John Wilkins explained to Nick, who was by then 14, that doctors had tried chemotherapy, radiation, even a bone marrow transplant from his sister.
"I explained to him that we're running out of options," Wilkins remembers telling his son.
There was one possible treatment they could try: an experimental therapy at the University of Pennsylvania. He asked his son if he understood what it would mean if this treatment didn't work.
"He understood he could die," Wilkins says. "He was very stoic."
A few months later, Nick traveled from his home in Virginia to Philadelphia to become a part of the experiment.
This new therapy was decidedly different from the treatments he'd received before: Instead of attacking his cancer with poisons like chemotherapy and radiation, the Philadelphia doctors taught Nick's own immune cells to become more adept at killing the cancer.
Two months later, he emerged cancer-free.

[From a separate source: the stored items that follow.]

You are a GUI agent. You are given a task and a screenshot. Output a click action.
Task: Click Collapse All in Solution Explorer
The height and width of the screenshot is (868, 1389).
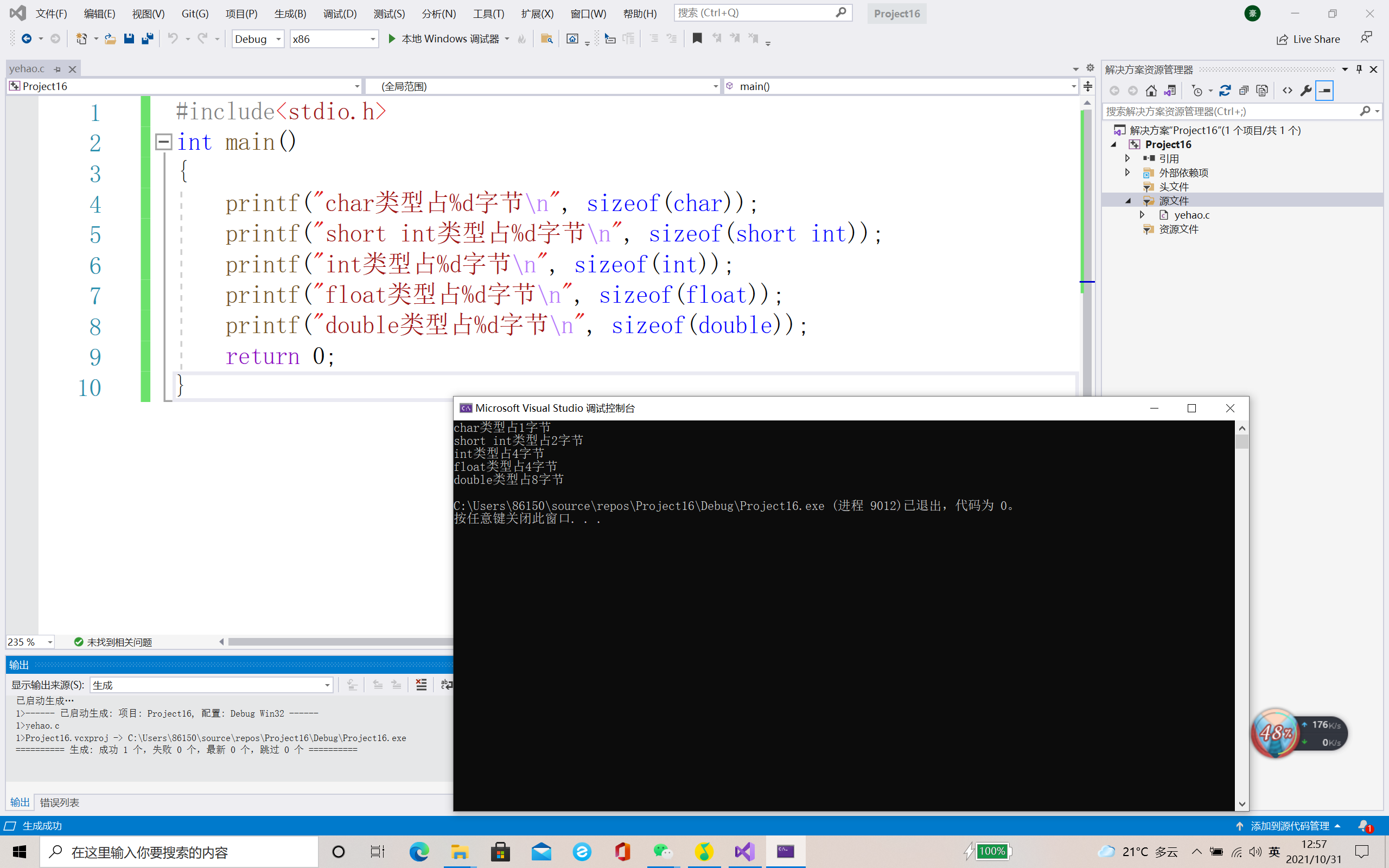[1243, 91]
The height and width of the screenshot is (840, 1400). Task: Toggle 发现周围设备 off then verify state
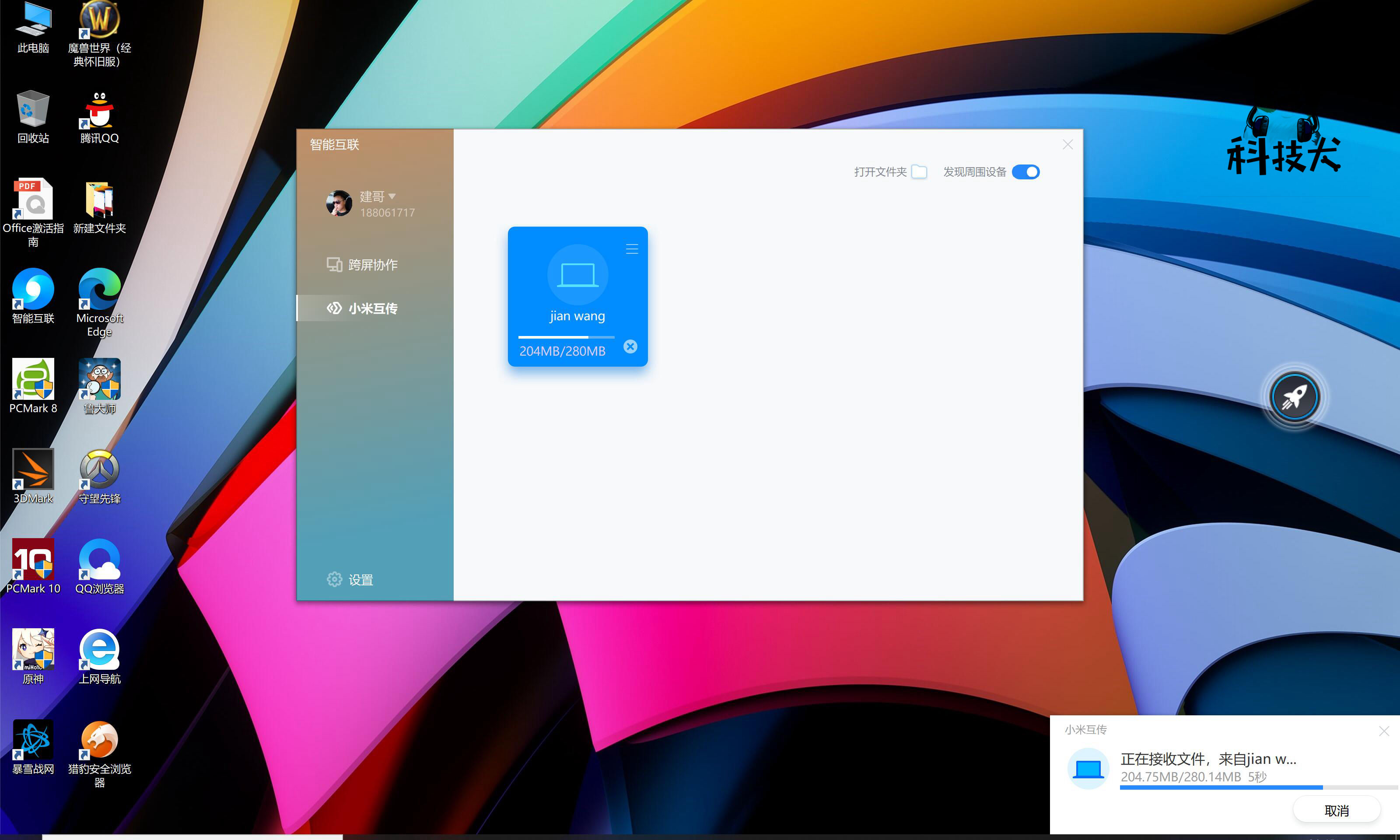click(1026, 172)
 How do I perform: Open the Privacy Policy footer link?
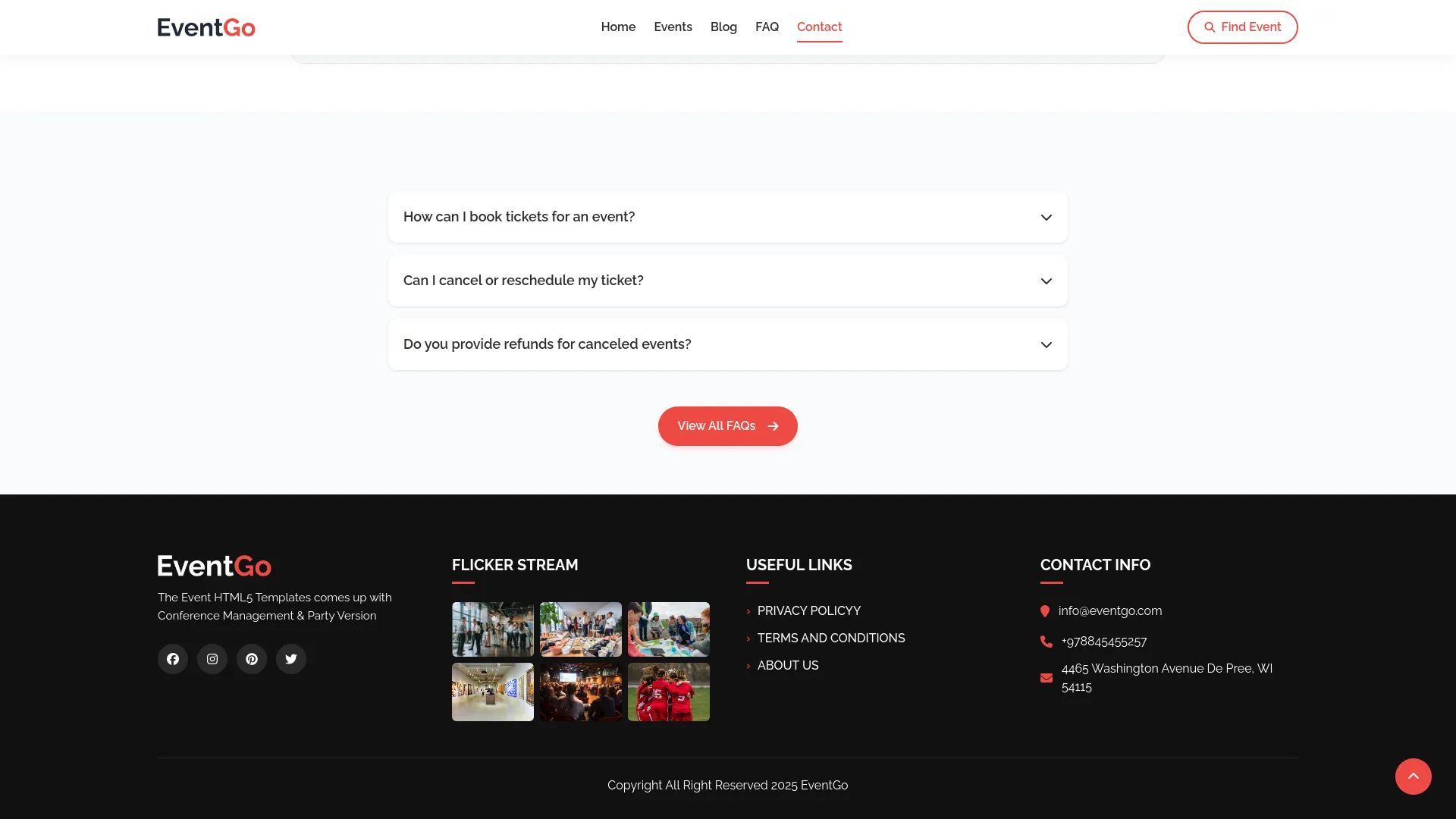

It's been six months since Nick, now 15, received the personalized cell therapy, and doctors still can find no trace of leukemia in his system.
(Excerpt) Read more at edition.cnn.com ...
Cancer sucks.
I am sorry for the loss of your girlfriend.
I am sorry for your loss.
I wish my dad never got chemo....then he might not have gotten the pneumonia from his weakened system. He had cancer in the lining between his bladder and prostate. There were spots in his abdomen and neck lymph nodes. The last scan he had 3 weeks prior to death showed the cancer hadn’t spread from the May scan. My dad was 81 years old and was a health nut. Riding bike, hiking, and swimming every day. We are still in shock.
Herbal "cures" rely on the desperation of the dying and almost all of them are nothing but cash cows for the sellers.........
BTW, sorry for your loss.
I am so sorry for your loss, and wish you peace.
I’m very sorry to hear what happened. For my dad, the surgery is what caused a complication and debilitated him, leaving him too weak to receive chemo. We looked into alternative treatments then, but no place would take him soon enough. The cancer spread everywhere, but, in the end, he did finally receive one light chemo treatment because he wanted so badly to try something. All in all, he lived a mere six months after diagnosis. We were in shock, too.
My first chemo treatment put me in the hospital for a week. Looking forward to the day when researchers come up with a better treatment.